Portland Stags
- Sport: Ultimate
- Founded: 2013
- Conference: Western
- Team history: 2013-2016
- Based in: Portland, Oregon
- Stadium: Milwaukie High School
- Championships: 0
- Website: www.portland.stags.mlultimate.com

= Portland Stags =

The Portland Stags were an American semi-professional ultimate team based in Portland, Oregon. The Stags competed as part of Major League Ultimate (MLU) in the league's Western Conference until the league suspended operations in 2016. The team was one of the original eight teams that formed the MLU in 2013. The team saw the post-season three times and in 2016 saw its first appearance at the MLU Championship.

In 2022, Portland Nitro began playing ultimate for the Ultimate Frisbee Association.

==History==

===2013===
For their inaugural season the General Manager, Nathan Schorsch, brought on long-time ultimate player Justin Becker to lead the Stags as head coach. The first game of the Stags career began against the San Francisco Dogfish. While it was a fairly close game the Dogfish claimed victory 11-14. It wasn't until the fourth week of the season that the Stags found their first victory, playing again against the Dogfish, this time in Portland at Lewis and Clark College. Both teams played a close match with the Dogfish leading for a majority of the game, but the Stags were able to pull ahead in the final minutes. This was the Stags only victory of the season, leaving them with a 1-9 record.

=== 2014 ===
In their second season, the Stags looked to overhaul not only their losing but the entire team's philosophy by bringing on head coaches Danny Quarrel and Mike Knapp. Despite, or because of, little roster turnover from 2013 to 2014 there was little thought of the Stags making their way out of the MLU basement. One additional roster addition of note was the signing of Seattle Rainmaker Mark Burton, who was the second highest goal scorer in 2013.

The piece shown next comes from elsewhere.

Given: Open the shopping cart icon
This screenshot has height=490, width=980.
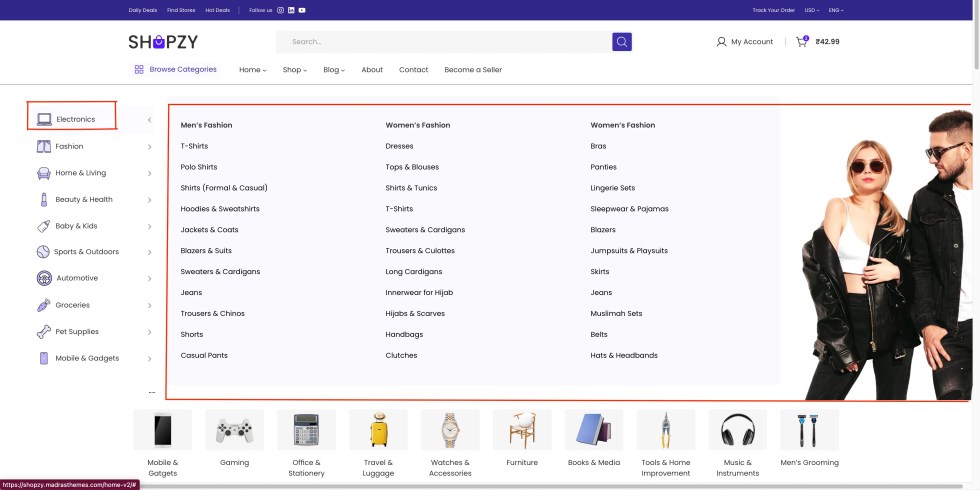Looking at the screenshot, I should [x=801, y=42].
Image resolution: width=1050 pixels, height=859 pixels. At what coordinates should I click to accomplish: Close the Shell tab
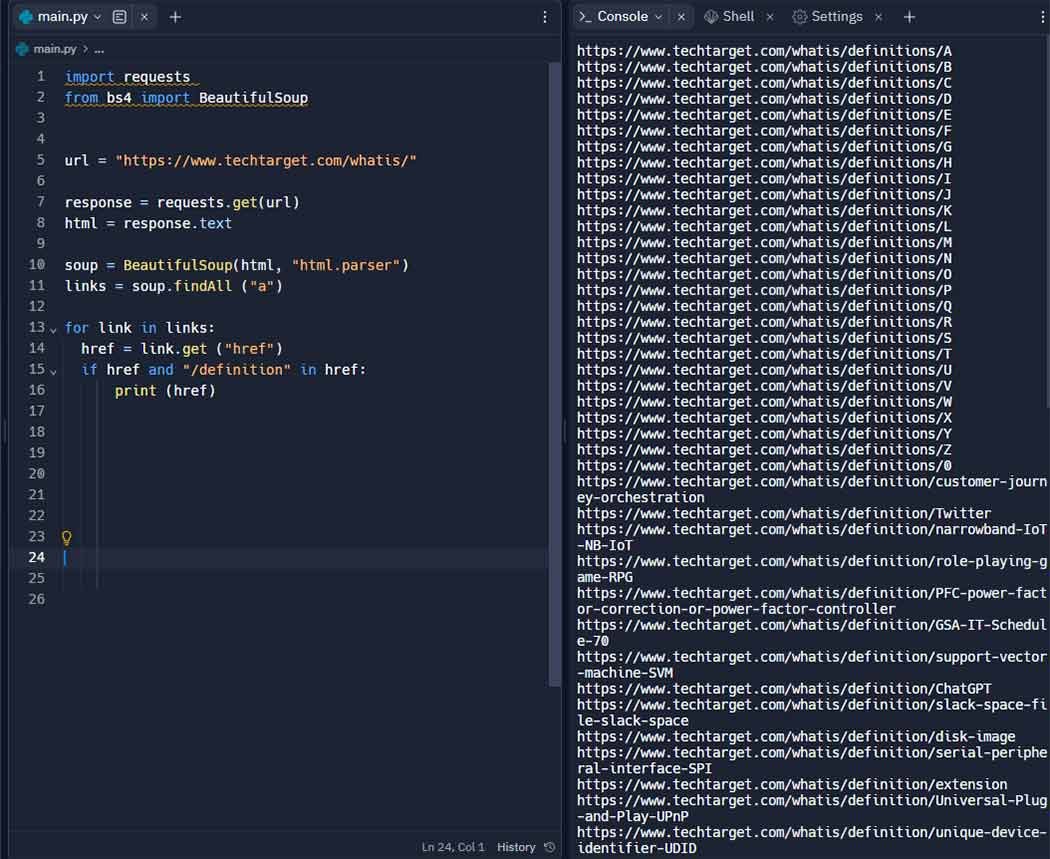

Opening the season with a 23-21 over the #2 ranked Vancouver Nighthawks turned a few heads for the Portland Stags. The Stags continued to impress with two victories over the San Francisco Dogfish and didn't see their first loss until week 4 when they dropped a game 23-25 against the Rainmakers. The Stags finished out the regular season 8-2 with losses to both the Rainmakers and the Nighthawks. With the best record in the Western Conference, the Stags saw their post-season and hosted the Vancouver Nighthawks at Lincoln High School Stadium. While the Nighthawks were able to take an early lead the Stags were able to tie up the game but never found themselves at the advantage and missed their first shot to the MLU Championship 13-14.

===2015===
The 2015 season brought further coaching changes for the Stags when Mike Knapp left the team. Join head coach Danny Quarrell and filling Knapp's absence were two assistant coaches, Mike Grill and former player turned player-coach John Thornton. With 20 returning players the Stags experienced little roster turnover from 2014 to 2015, with all of their top players returning.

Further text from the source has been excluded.